There’s been talk in accounting circles for years about the importance of being someone clients can turn to for insights into how their businesses run and explanations of what all the numbers mean. This isn’t new. More than 15 years ago, David Maister, in his acclaimed book, The Trusted Advisor, warned of the tenuousness of having only a transactional view of clients instead of a relationship view.
Think about how many of your clients connect with you only once a year. How many do you not see at all? I myself have a tax practice where a few clients send me their data and I never even meet with them in person. How easy would it be for someone else to step in and take my place? Whoosh. That fast.
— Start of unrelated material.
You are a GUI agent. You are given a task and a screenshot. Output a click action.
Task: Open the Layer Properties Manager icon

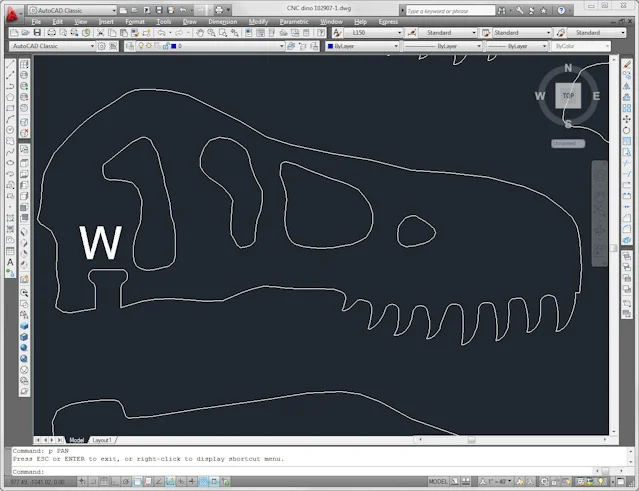pos(130,46)
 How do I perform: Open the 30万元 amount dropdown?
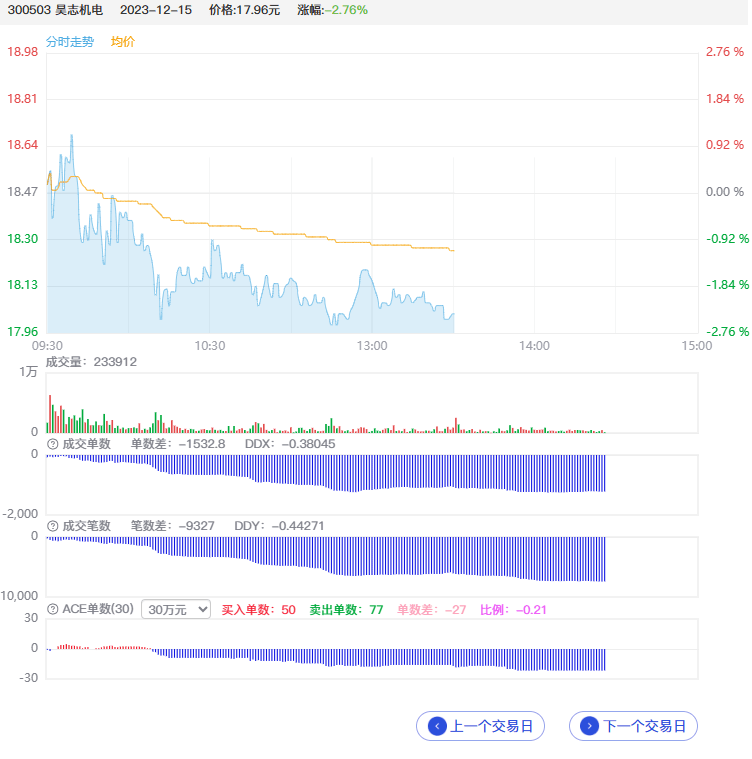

So it seems that relevance is the issue of the day. Are you worth your salt? Say we reach that time, in the very near future, when all of the number crunching is automatic. When what you’re selling is no longer financial statements and tax returns. Don’t think your everyday client is going to pay for you to point to the numbers and say, “Yep, those numbers are correct. Here’s my bill.”
Did you catch the flaw in the above statement? What we’re selling should never be nor should it ever have been financial statements and tax returns. If that’s what you’re doing, then congratulations for having gotten this far and having built a base of clients who want that. I don’t mean to sound, well, mean, but it’s really time to take another look at your practice.
Two sessions at the New York show really drove this home for me. Amy Vetter, global vice president of education and head of accounting USA at Xero teed us up with a session on how not shying away from technology and instead embracing all the cool tools that are out there will position a CPA firm to attract the best talent – and by best talent we don’t mean data entry people. The best colleagues you can find will be those who can empathize with your clients, see the real picture, and make the best recommendations for success.
It’s going to be those touchy feely Millennials who want to leave the office for yoga at 2 in the afternoon. The ones who realize that the things in life that make you you actually are important. Joe Woodard, CEO of Woodard Events and Woodard Consulting, followed up with a moving session on how the numbers are just the beginning of the story and it takes an experienced accountant to tell the rest of the story, to not wait for the financial statements that come in months after the year-end but to look at the numbers as they are right now, and then actually see the people behind the numbers who are putting their heart and soul into their business, and make the connection.
Give yourself some credit for having mastered the art of accounting and get busy reminding yourself, and your clients, of the value of your knowledge – the human side, if you will, of the numbers.